When I think about rights, I don't think about what the world owes me. Instead I think about when it would be righteous for me to use force on another person. This is not often but not never.
The limits on my just use of force define their rights.
I don't know if this is actionable as either a political program or as an ideology. Obviously propaganda and mass shunning make this complicated too.
"We use the word 'free' in these contexts, but it has been so burdened with this selfish, unmanly idea of 'I just want you to leave me alone to do my own thing' that we need to find a positive way to frame the concept of political freedom."
I'm fascinated by your choice of wording here and would like you to unpack the notion of "unmanliness" is it pertains to notions of liberty from state interference.
It would strike me, as one of the probably stereotypical classical Liberal/center-right reactionaries you are critiquing directly, that the "you" in "I just want you to leave me alone" is specifically "government," not fellow citizen, neighbor, society, etc.
I would agree that there's something craven and unmanly as you phrase it in a solipsistic unwillingness to engage with the social fabric of the place you live, and indeed it weakens us, prevents us from building shared bonds of culture and kinship, etc., but I feel the exact opposite about interference from the state.
I would argue that it is completely possible -- indeed necessary -- to have a fervent belief the social fabric while also having an entrenched distrust of the state apparatus that is downstream from that society. That's what our country has been about since its genesis.

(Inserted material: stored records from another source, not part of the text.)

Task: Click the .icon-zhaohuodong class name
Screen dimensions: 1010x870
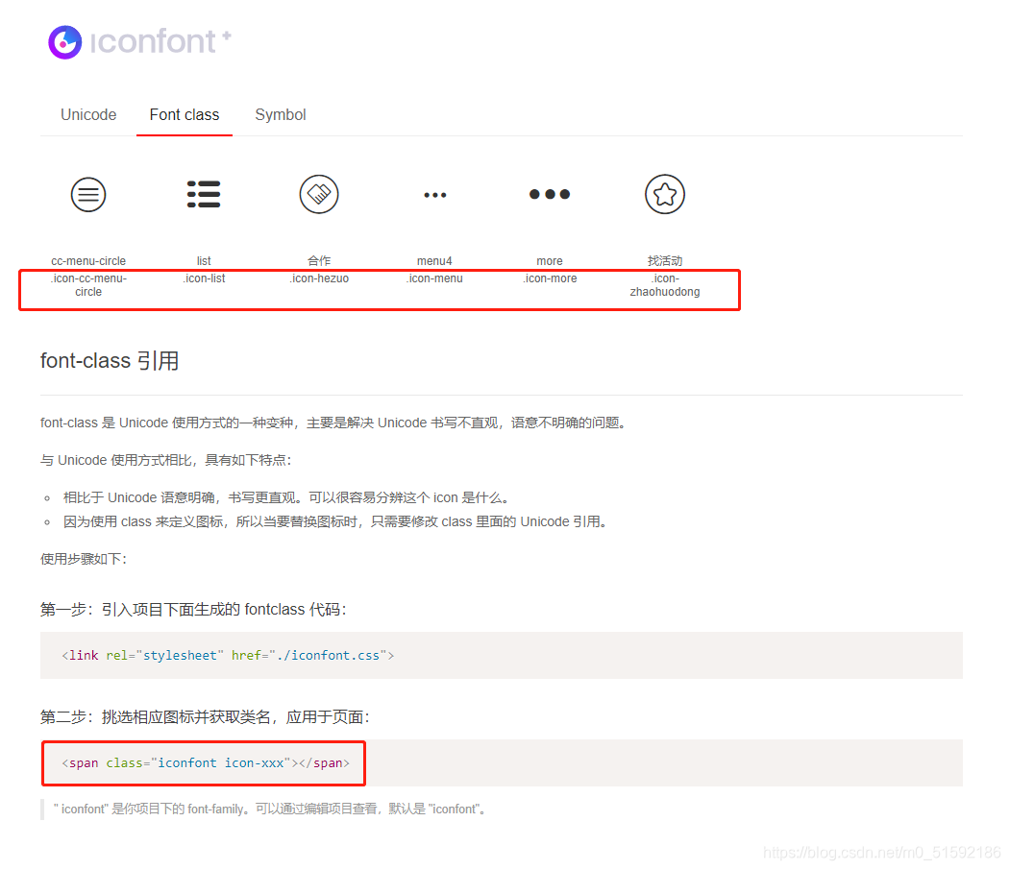Action: click(x=665, y=284)
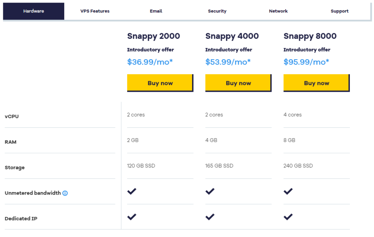The image size is (374, 237).
Task: Click Snappy 2000 Dedicated IP checkmark
Action: tap(132, 217)
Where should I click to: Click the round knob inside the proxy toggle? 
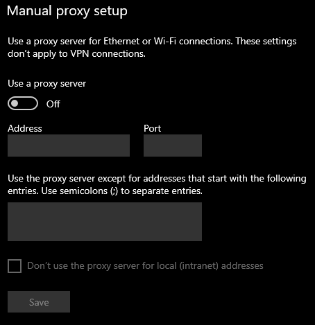15,103
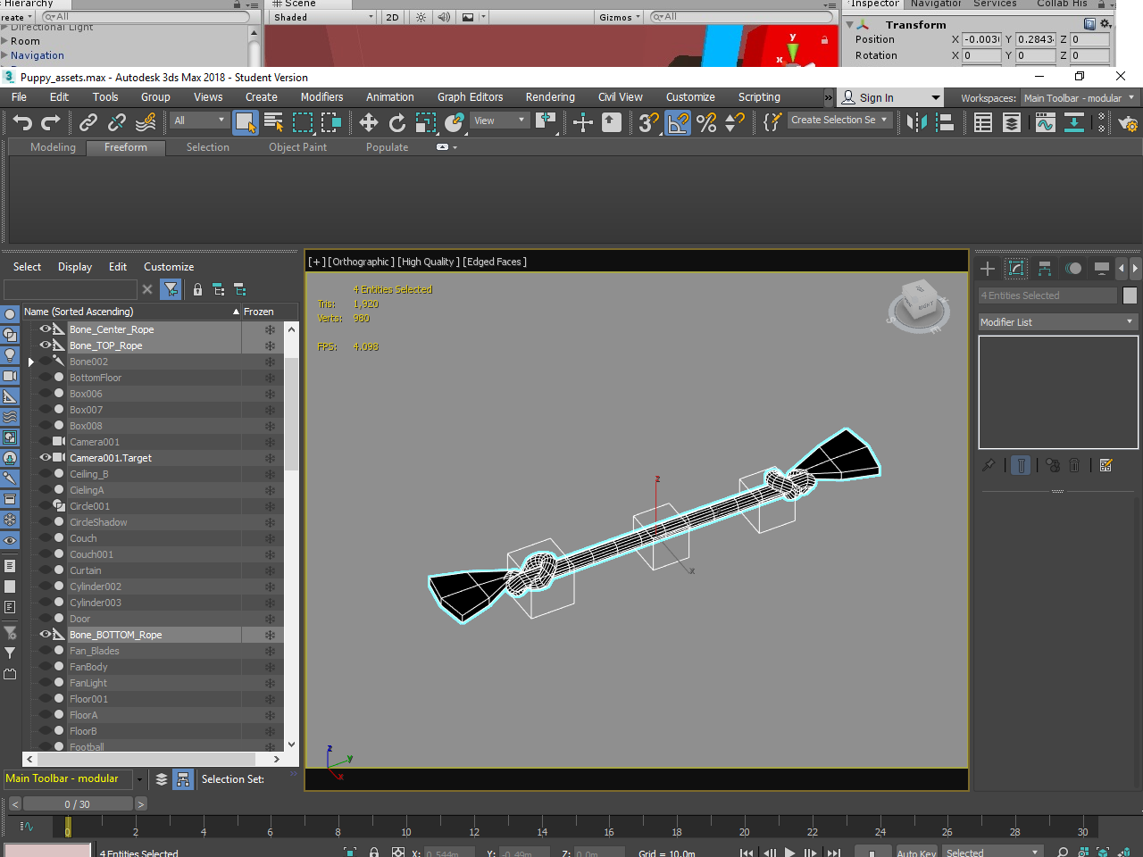Pin the modifier stack
The width and height of the screenshot is (1143, 857).
(989, 465)
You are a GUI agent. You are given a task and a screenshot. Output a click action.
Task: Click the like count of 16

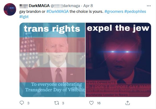click(99, 103)
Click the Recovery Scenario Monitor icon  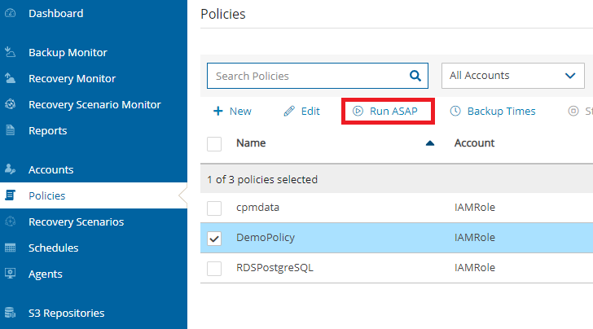coord(11,105)
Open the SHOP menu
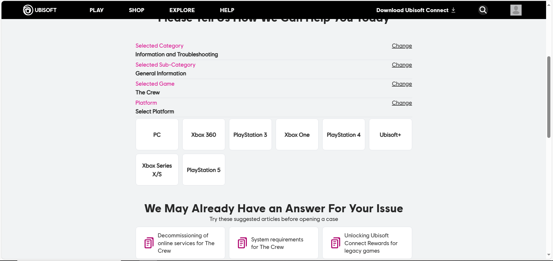This screenshot has height=261, width=553. pyautogui.click(x=137, y=10)
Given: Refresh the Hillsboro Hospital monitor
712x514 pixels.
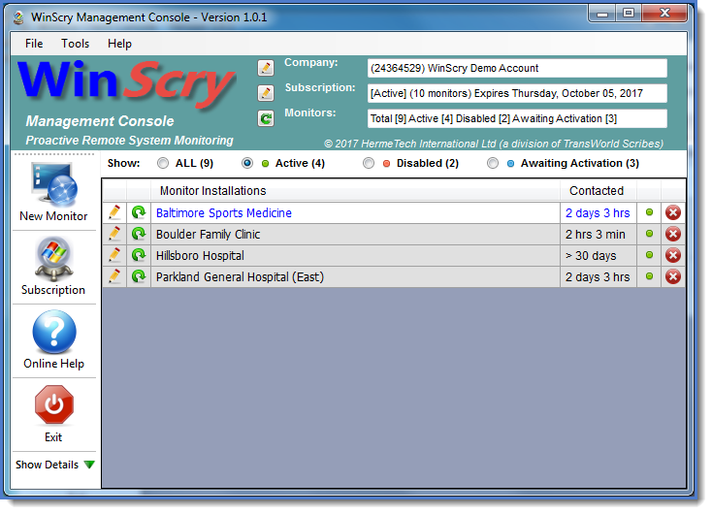Looking at the screenshot, I should pyautogui.click(x=139, y=255).
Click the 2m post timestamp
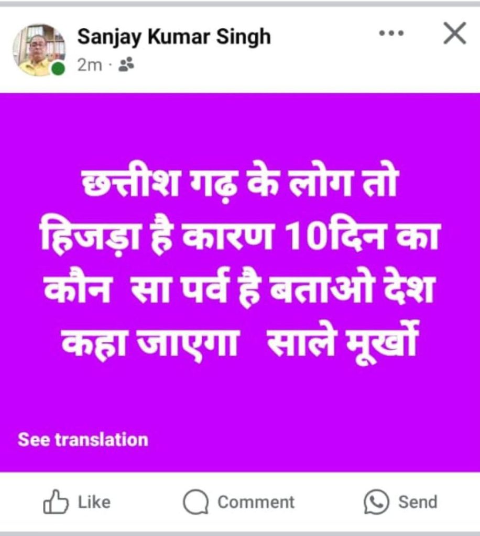480x536 pixels. (x=89, y=64)
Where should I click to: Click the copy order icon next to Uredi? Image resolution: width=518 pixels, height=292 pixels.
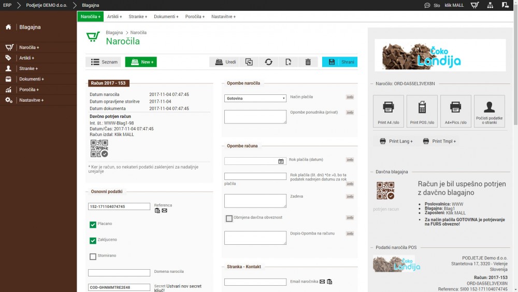[249, 62]
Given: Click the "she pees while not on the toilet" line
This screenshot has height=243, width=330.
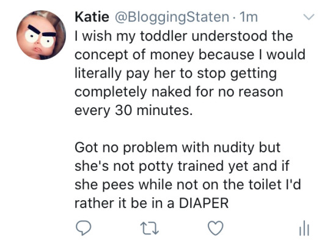Looking at the screenshot, I should coord(188,185).
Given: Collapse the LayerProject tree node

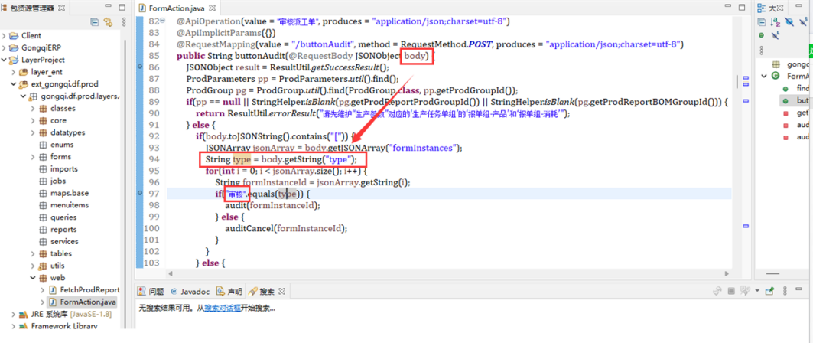Looking at the screenshot, I should click(5, 60).
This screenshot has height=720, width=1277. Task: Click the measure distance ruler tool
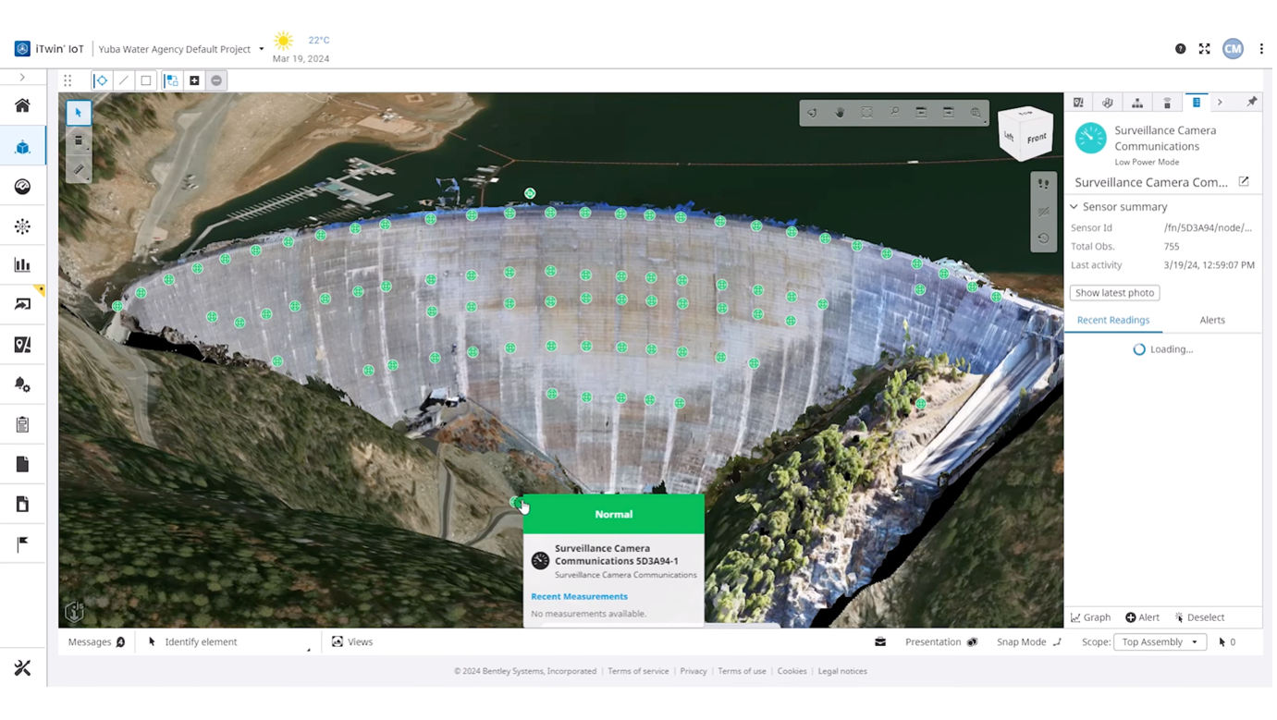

You address this a little with your end grafs in relation to 2A and the notion of dependence on the state for protection, but it seems to me you conflate two very different ideas: we depend on the state for protection from other states, but we depend on ourselves and our fellows for protection from bad actors within our own communities.
It would seem like the faultlines of the current culture war have a lot to do with the state overstepping its bounds and prescribing cultural and social rules at a community level, rather than the macro level where it belongs. I suppose this is where I start to look like a night-watchman-state style libertarian. I want a federal government interested in preventing the encroachment of Russia or China on my way of life, but I do not want it actively interfering in my way of life at street level, for good or for ill. The right to bear arms is simply an acknowledgement that we trade some degree of safety for a higher degree of self determination, as it should be.
Please let me know if I am misinterpreting your interesting essay.